China cannot simply curtail its manufacturing operations; the sector employs over 22% of its labor force and contributes more than 26% to its GDP. Nor can Chinese domestic consumption alone absorb the excess production. Even if internal consumption rebounds, it would still fall short of matching China's enormous manufacturing output. Moreover, exporting remains considerably more profitable than domestic sales due to fierce competition within China's internal market.
The logical answer to this predicament lies in expanded trade with the Global South, a region characterized by rapid economic growth and a burgeoning middle class. Already accounting for over a fifth of global consumption, these emerging economies represent an ideal destination for China's surplus production. Rather than using the Global South merely as transit hubs for Western markets, China is now shifting its approach to directly cater to rising consumer demand within these regions.
China's impressive economies of scale, technological advancements, and competitive pricing make it particularly well-positioned to dominate these markets. Although Western nations may increasingly prevent higher-value Chinese imports to protect their industrial sectors, they still depend heavily on China for lower-value goods like apparel and chemicals, which cannot be cost-effectively produced domestically or elsewhere.
Among countries in the Global South, India represents the largest and potentially most lucrative market. India currently has a substantial trade deficit of over $100 billion with China, accounting for roughly 10% of China's total trade surplus and nearly half its surplus with the EU. As Western economies erect more barriers, China will likely intensify its focus on India, especially in higher-value product categories. This scenario presents significant challenges for India's economy, requiring careful management to prevent domestic industries from being overwhelmed by inexpensive Chinese imports.

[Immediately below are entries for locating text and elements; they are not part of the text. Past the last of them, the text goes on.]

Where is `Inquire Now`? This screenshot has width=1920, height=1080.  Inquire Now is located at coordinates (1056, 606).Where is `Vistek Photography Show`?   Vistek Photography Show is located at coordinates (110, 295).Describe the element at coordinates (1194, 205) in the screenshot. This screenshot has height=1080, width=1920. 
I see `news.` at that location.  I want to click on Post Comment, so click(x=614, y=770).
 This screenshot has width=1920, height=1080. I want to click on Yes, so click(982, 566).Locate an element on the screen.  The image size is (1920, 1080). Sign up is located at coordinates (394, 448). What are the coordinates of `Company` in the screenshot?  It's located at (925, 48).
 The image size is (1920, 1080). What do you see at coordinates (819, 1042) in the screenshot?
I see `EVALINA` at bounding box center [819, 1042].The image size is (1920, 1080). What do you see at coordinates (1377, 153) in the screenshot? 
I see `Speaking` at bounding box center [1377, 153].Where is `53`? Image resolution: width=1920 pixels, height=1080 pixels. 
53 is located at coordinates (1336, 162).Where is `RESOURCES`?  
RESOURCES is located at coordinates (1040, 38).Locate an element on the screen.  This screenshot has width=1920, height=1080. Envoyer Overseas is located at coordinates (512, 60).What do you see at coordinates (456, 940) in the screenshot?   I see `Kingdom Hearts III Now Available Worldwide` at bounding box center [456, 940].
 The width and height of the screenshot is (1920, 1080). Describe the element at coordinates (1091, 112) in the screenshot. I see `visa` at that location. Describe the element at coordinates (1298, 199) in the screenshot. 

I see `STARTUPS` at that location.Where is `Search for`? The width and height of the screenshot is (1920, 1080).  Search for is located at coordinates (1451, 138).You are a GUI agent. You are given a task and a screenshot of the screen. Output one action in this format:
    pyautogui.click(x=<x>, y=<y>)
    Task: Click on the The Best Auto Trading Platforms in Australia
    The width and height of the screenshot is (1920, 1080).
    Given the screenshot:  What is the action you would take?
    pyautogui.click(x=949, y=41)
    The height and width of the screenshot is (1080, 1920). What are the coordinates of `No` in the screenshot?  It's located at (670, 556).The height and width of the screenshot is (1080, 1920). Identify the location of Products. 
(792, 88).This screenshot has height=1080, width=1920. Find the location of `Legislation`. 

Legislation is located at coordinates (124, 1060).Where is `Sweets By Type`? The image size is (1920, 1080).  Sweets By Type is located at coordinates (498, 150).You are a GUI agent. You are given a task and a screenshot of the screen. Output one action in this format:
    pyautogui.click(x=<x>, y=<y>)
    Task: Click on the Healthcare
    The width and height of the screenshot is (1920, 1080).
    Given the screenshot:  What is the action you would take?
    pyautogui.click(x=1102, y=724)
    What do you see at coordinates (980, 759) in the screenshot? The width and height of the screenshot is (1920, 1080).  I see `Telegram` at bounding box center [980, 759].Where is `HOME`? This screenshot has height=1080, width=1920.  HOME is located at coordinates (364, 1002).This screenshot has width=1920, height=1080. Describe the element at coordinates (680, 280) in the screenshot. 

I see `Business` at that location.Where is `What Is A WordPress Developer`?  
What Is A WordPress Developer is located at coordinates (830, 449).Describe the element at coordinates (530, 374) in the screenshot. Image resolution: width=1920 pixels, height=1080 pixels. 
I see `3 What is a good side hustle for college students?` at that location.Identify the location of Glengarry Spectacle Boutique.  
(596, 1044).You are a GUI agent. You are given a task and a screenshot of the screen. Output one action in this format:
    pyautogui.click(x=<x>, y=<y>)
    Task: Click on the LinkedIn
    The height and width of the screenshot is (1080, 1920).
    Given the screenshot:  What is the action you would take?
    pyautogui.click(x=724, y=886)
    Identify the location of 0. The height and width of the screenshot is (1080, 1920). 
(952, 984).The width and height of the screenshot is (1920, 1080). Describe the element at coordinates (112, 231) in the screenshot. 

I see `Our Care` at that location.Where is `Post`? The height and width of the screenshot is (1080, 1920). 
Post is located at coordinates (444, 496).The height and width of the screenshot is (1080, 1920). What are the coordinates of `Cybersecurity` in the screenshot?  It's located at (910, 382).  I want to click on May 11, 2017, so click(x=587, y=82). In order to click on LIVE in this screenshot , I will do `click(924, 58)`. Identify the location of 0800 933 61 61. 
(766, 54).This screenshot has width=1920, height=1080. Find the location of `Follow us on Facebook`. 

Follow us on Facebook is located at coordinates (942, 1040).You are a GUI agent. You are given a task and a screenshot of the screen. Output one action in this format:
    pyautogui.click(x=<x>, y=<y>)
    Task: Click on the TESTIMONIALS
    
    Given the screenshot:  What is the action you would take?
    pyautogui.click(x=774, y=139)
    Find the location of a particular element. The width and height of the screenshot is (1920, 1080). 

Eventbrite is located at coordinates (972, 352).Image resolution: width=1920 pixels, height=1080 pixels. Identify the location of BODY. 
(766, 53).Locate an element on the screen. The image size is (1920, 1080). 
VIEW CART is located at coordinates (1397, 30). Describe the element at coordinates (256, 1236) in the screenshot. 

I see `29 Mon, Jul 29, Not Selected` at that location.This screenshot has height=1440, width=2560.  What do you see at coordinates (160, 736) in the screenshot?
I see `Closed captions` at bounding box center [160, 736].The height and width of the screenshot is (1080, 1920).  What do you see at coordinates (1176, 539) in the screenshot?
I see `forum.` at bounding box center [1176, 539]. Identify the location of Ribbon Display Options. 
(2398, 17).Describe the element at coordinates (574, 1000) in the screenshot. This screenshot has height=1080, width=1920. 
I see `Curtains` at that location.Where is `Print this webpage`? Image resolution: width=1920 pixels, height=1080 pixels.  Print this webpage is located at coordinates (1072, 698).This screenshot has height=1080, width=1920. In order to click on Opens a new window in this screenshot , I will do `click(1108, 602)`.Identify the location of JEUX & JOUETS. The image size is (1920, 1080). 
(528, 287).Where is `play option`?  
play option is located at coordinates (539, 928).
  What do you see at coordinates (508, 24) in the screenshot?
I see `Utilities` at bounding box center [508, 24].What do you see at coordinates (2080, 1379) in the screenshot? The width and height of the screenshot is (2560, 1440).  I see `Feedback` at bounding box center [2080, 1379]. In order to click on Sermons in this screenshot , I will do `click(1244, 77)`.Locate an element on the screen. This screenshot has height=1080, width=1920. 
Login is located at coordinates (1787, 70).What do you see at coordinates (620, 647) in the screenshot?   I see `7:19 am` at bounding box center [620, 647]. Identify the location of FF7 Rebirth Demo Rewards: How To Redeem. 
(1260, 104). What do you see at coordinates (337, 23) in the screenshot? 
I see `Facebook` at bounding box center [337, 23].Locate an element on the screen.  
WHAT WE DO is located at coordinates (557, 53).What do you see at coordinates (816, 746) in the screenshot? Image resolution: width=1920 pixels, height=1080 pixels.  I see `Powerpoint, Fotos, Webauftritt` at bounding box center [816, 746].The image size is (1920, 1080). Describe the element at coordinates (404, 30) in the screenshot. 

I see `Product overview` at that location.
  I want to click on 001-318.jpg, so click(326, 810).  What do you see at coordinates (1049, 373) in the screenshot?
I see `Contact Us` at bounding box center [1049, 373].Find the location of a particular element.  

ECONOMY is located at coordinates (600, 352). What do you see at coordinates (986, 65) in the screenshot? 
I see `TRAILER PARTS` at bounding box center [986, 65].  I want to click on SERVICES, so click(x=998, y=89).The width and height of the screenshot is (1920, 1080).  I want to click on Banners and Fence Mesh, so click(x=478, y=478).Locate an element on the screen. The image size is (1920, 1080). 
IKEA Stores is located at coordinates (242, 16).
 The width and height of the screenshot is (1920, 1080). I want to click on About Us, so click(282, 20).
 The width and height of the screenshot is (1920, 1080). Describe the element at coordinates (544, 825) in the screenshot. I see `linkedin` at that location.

India's domestic manufacturing sector needs sufficient time, resources, and government backing to effectively compete. Though the Indian government acknowledges these risks, current anti-dumping duties and non-tariff measures tend to be slow and inadequate. Meanwhile, private investors remain cautious, hesitant to enter manufacturing sectors out of concern about Chinese competition.
Addressing these challenges requires India to prioritize strengthening its manufacturing base urgently. Increasing India's share of global manufacturing output is essential for creating meaningful employment and reducing reliance on imports. As China faces enhanced restrictions in Western markets, India must decisively protect its domestic industries and strategically foster longer-term economic resilience.
China's unparalleled manufacturing strength has reshaped global trade dynamics profoundly. As nations worldwide increasingly erect barriers to protect their own economies and supply chains, India and other Global South countries must carefully navigate these emerging tensions. For India, success lies in boosting manufacturing capacity, encouraging innovation, and ensuring fair competition amid China's growing economic influence.